課題の目的:
次の資料のうち、文字列「image」を含む行をすべてそのまま返してください。大文字と小文字は区別します。

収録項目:

******************************

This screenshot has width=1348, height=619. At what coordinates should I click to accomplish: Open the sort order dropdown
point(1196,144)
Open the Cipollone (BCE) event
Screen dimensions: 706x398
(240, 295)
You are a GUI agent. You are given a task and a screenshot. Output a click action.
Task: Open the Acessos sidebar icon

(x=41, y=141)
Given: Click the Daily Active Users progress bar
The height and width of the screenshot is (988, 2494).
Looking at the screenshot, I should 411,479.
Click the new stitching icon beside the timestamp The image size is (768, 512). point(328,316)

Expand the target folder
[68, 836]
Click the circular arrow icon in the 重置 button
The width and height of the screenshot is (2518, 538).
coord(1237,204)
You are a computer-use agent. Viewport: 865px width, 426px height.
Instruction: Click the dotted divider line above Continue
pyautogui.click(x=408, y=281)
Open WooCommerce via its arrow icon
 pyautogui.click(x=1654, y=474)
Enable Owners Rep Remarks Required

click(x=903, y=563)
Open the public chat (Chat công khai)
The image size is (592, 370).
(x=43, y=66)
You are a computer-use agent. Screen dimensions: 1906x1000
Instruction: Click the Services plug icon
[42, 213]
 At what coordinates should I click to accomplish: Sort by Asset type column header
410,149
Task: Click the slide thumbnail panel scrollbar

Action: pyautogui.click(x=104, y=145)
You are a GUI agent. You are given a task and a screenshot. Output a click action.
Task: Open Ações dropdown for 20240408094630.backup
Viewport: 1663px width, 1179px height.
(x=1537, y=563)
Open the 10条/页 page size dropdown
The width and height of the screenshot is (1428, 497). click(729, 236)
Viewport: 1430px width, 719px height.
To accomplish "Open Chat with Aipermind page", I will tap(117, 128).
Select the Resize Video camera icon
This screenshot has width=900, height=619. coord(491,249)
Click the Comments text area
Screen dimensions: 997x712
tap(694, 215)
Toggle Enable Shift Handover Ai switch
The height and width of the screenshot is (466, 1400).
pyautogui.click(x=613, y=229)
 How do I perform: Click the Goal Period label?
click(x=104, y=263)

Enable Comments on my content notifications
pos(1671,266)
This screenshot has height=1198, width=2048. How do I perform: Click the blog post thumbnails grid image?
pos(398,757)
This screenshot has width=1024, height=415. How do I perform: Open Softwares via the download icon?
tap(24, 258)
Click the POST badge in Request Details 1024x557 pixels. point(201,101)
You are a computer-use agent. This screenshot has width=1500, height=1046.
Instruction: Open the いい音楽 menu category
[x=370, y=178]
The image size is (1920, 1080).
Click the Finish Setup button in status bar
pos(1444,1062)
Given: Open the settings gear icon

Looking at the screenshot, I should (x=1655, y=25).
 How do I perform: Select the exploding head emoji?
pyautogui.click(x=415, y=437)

******************************

解答:
Click the new stitching icon beside the timestamp The image size is (768, 512). point(328,316)
The image size is (592, 370).
This screenshot has height=1198, width=2048. How do I perform: Click the blog post thumbnails grid image?
The image size is (1920, 1080).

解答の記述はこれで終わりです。